I'd say AM is more costly to run versus FM, but if you are an engineer, that does lower the monthly expenses a good deal.
 
The unfortunate thing is that most people within the industry share the same thoughts as several of you on this thread...the idea that AM is dead is everywhere. That thought process, in my opinion, is what is ACTUALLY making AM radio irrelevant...as the big companies basically stopped caring about their AM signals. Air staffs, promotions, marketing, and contests all moved to the big FMs. The talk formats took over the band, sending the remaining music listeners over to FM. With all of the marketing going to the FMs, the AM side of the dial was no longer top of mind. Eventually, people started to forget about AM entirely, and with no programming targeting younger audiences, AM radio would become an unknown to people that are now in their 30s or younger.

Sir, you ignore the reason we cite most often as the cause of AM's downward slide.

AM signals have been subjected to increasing and varied sources of electrical interference over the past few decades. The big sticks, like KFI and KNX here in L.A., fight it off with their 50kw signals ... but a "lonely little 1kw daytime AM", as you put it, has no counterattack. The audiences went to FM precisely for the reason Major Armstrong invented it (and the refrain from the Steely Dan song) ... no static at all.

The talk formats took over AM because the listeners would no longer put up with the static from music programming on AM. You have overthought this part of your argument and presented it as if there was no reason other than corporate strategies for the migration to FM. The listeners decided this and the station owners had to follow their lead.
We CAN fix this, people. And it's not that difficult...think about it, how did Netflix go from nothing to dominant in home viewing? Original content. Entertaining content that you can't get anywhere else. With the right content, you actually can get people to push that dusty AM button on their car radio. And you can keep listeners around, even despite the quality difference between AM and FM.

Admittedly, I do not know how much interference WKCE has to its signal. I do know that it puts a barely usable signal over Knoxville because it is outside that city's limits. That makes me think there is more static than music to people who would try to listen.

There is only so long a listener will put up with a static-filled signal, regardless of content. Aside from a few diehards, the vast majority will try it out ... maybe listen a few times ... then wander off to find something that doesn't give them a headache every time they tune in.

Rather than try to answer the statements that followed about programming, the station's history of format changes, etc., I will only say that even though "retro is cool" (you don't have to convince me ... look at what I program as my showcase format as a consultant) you're going to have a difficult time getting enough listeners, regardless of demographic spread, to generate a lot of sales. And you're still going to be top-heavy on 55+, so don't expect the agencies to buy into your arguments. You don't have to agree with me, but I've been down this road before.

I'd like to know why your all-news format failed. Obviously you didn't generate enough revenue to cover the higher costs of doing an all-local version of that format in a market of your size ... but why did those businesses you approached turn you down?
Will WKCE be successful? Who knows. But I can tell you one thing...we will give it everything we have. It will be worth it, just for that chance that WKCE can be the little AM that overcame the odds and didn't get turned back in to the commission like so many others.

I have no doubt you'll give it all you have. I simply doubt that's going to be enough to overcome the handicaps you're starting with.

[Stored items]
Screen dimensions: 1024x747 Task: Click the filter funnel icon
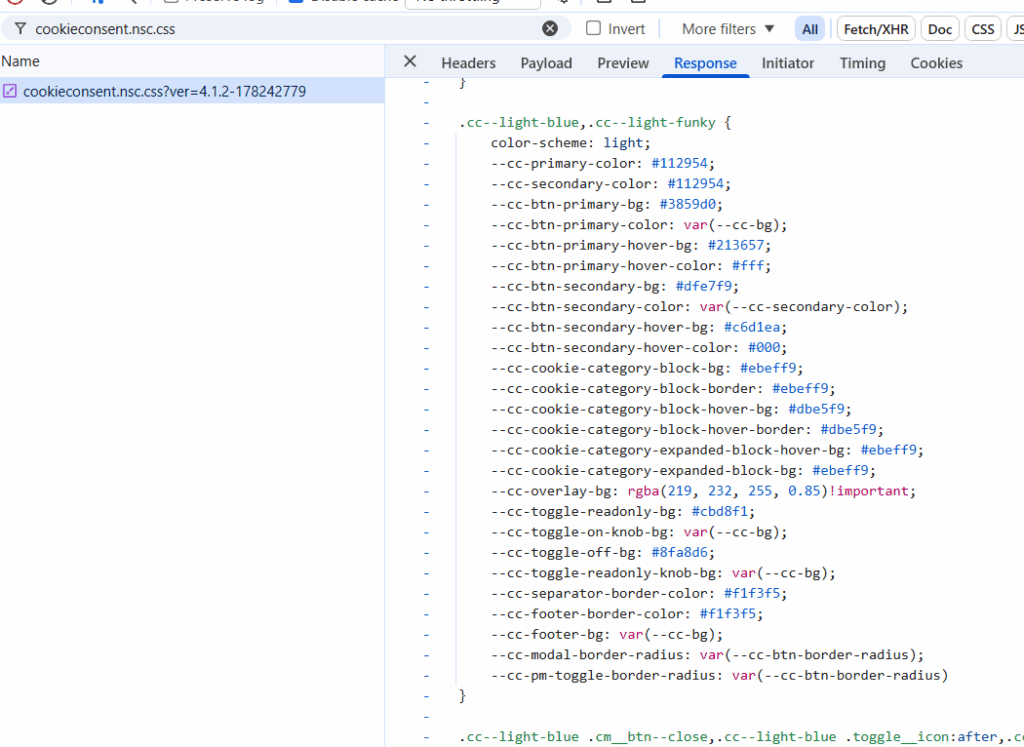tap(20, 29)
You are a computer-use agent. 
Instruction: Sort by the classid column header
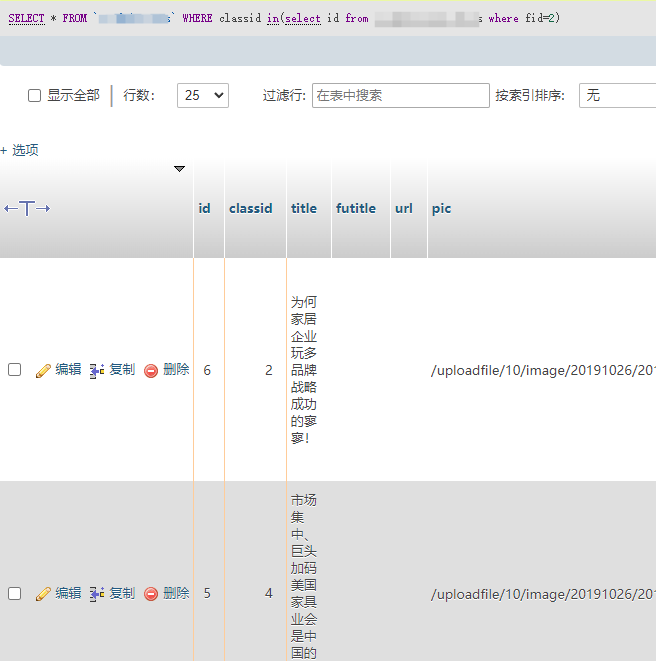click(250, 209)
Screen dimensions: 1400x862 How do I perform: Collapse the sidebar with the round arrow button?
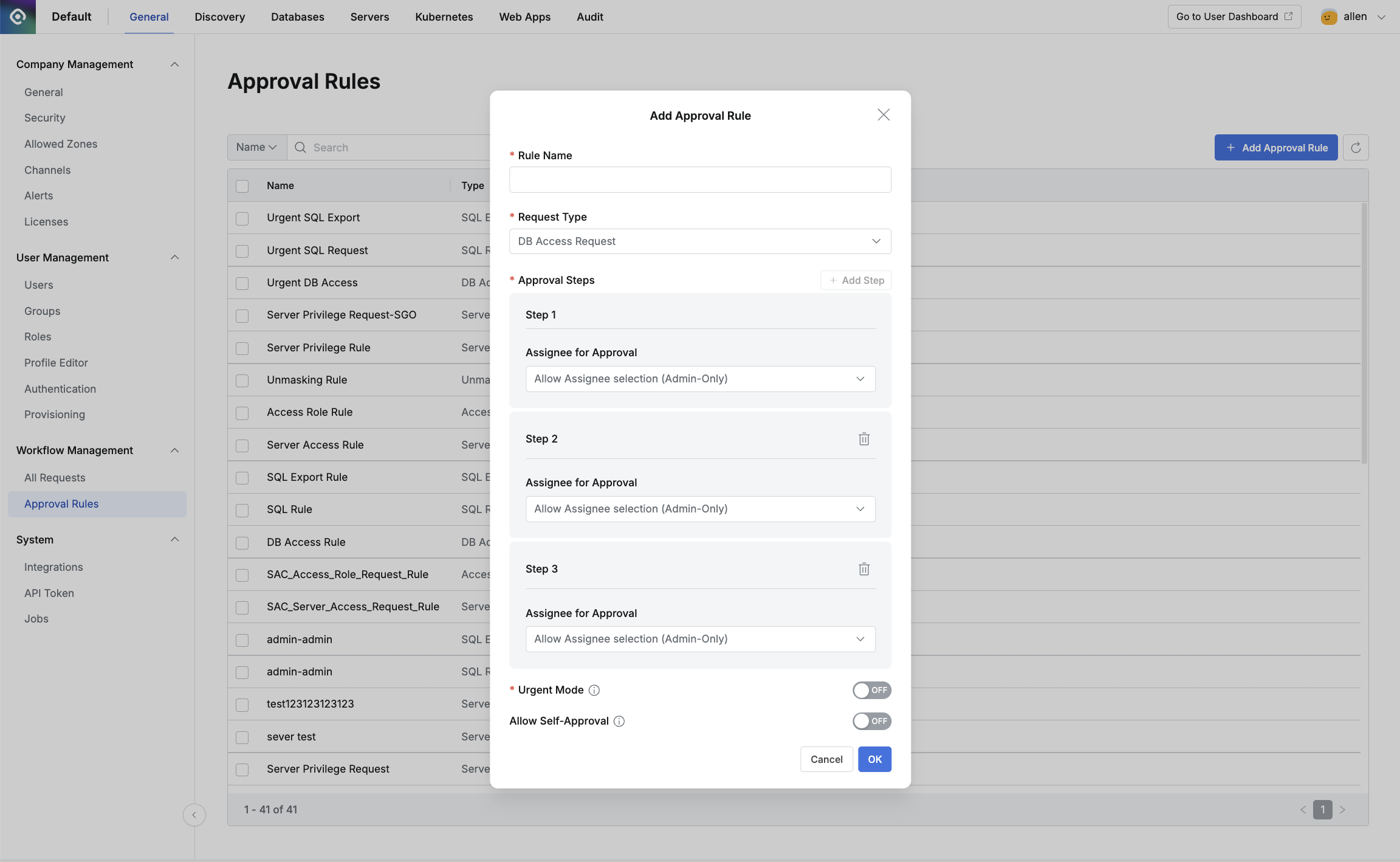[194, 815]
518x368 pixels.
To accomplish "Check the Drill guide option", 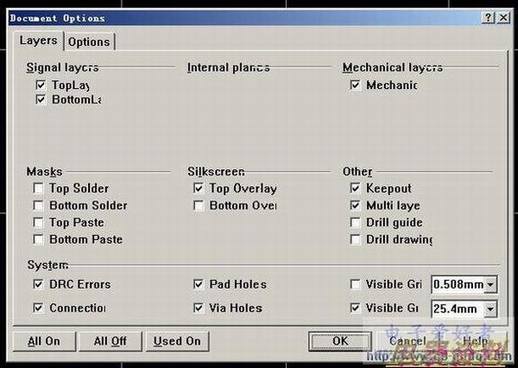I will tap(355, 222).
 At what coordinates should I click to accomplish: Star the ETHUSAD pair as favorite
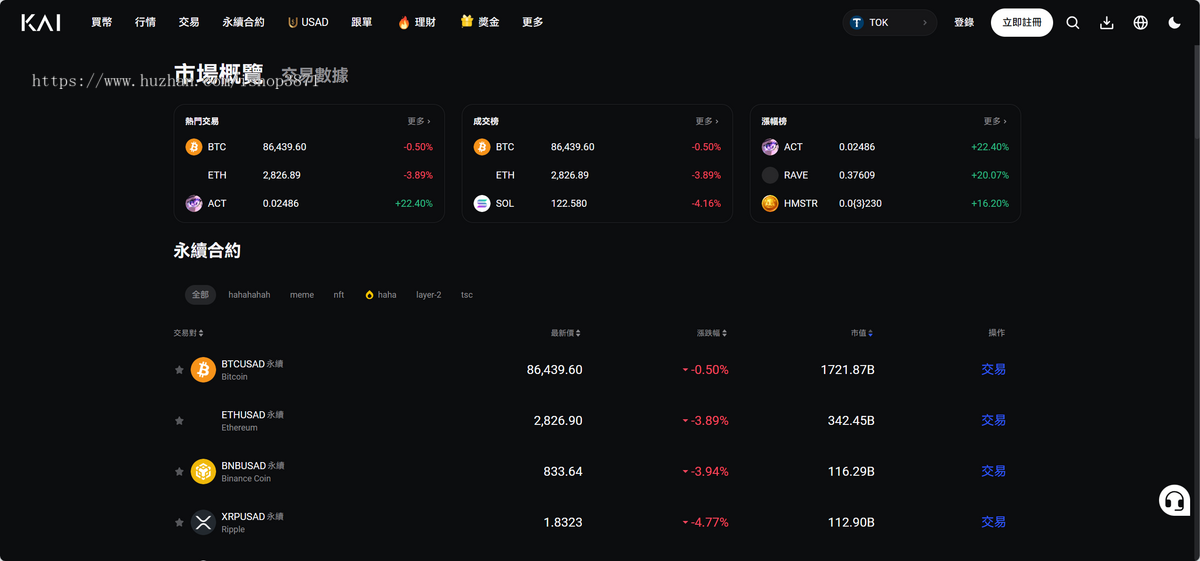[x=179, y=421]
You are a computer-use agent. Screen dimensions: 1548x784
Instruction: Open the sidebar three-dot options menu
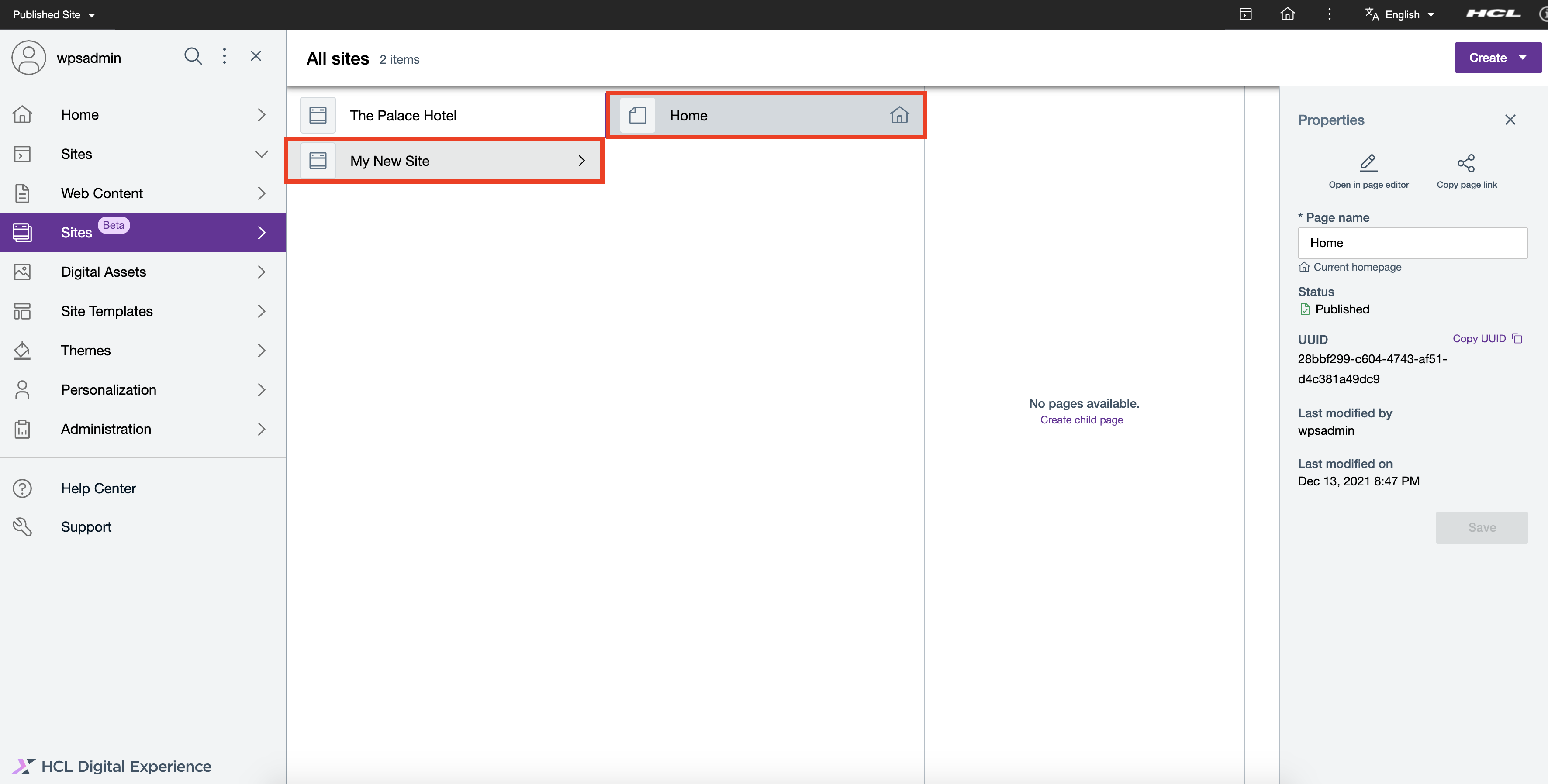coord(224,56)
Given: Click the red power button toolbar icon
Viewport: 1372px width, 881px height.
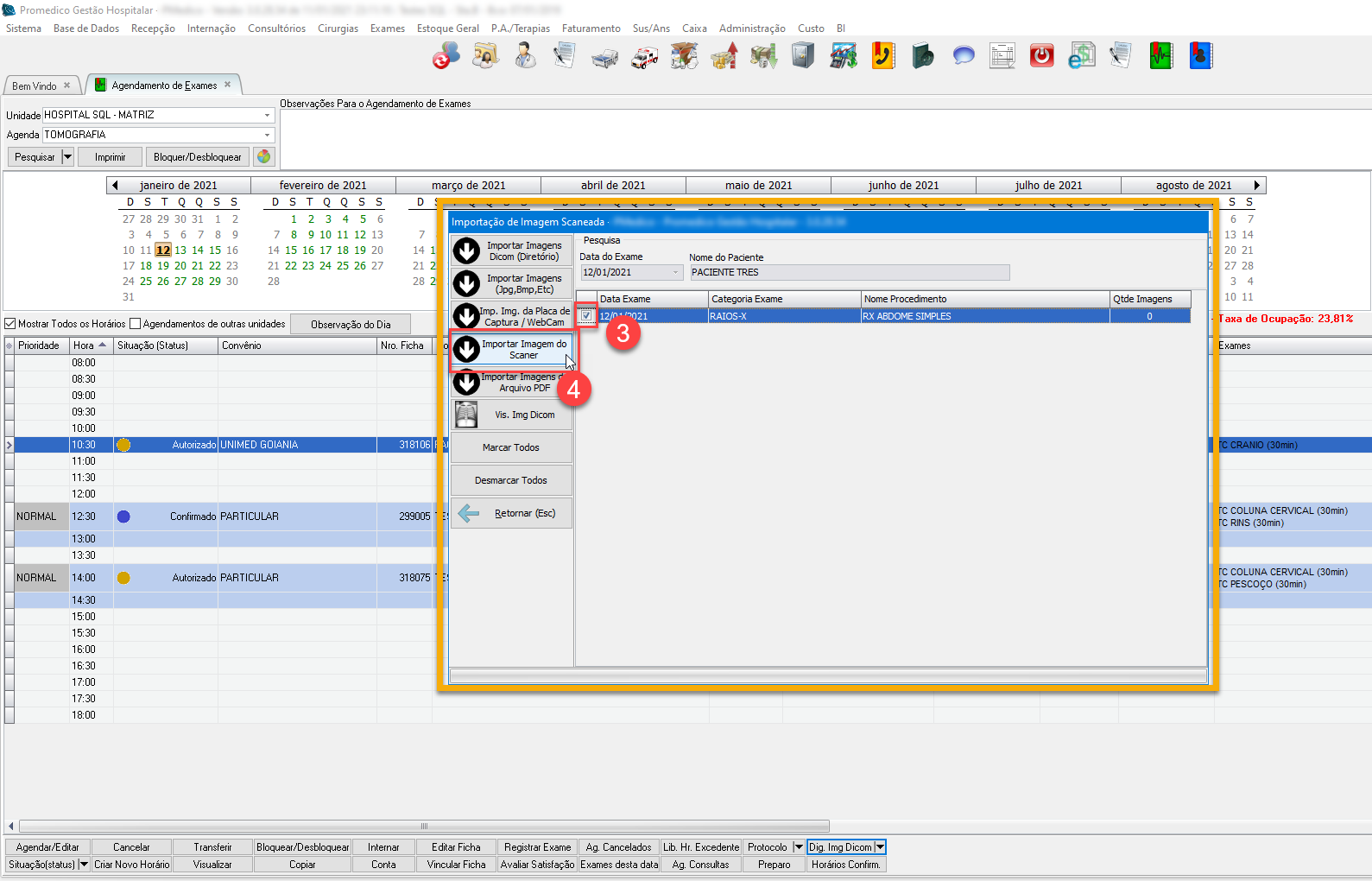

To do:
**a.** Summarize the AM radio discussion in two sentences.
**b.** From the AM radio discussion, extract the passage starting at "The talk formats took over AM" and ending at "between AM and FM.".

Results of the exercise:
**a.** One participant argues that AM radio is becoming irrelevant because big companies moved their air staffs, promotions, and marketing to FM, and that original, entertaining content could get people to tune to AM again. Another replies that increasing electrical interference and static drove listeners to FM, and doubts that WKCE can attract enough listeners and sales to overcome its handicaps.

**b.**
The talk formats took over AM because the listeners would no longer put up with the static from music programming on AM. You have overthought this part of your argument and presented it as if there was no reason other than corporate strategies for the migration to FM. The listeners decided this and the station owners had to follow their lead.
We CAN fix this, people. And it's not that difficult...think about it, how did Netflix go from nothing to dominant in home viewing? Original content. Entertaining content that you can't get anywhere else. With the right content, you actually can get people to push that dusty AM button on their car radio. And you can keep listeners around, even despite the quality difference between AM and FM.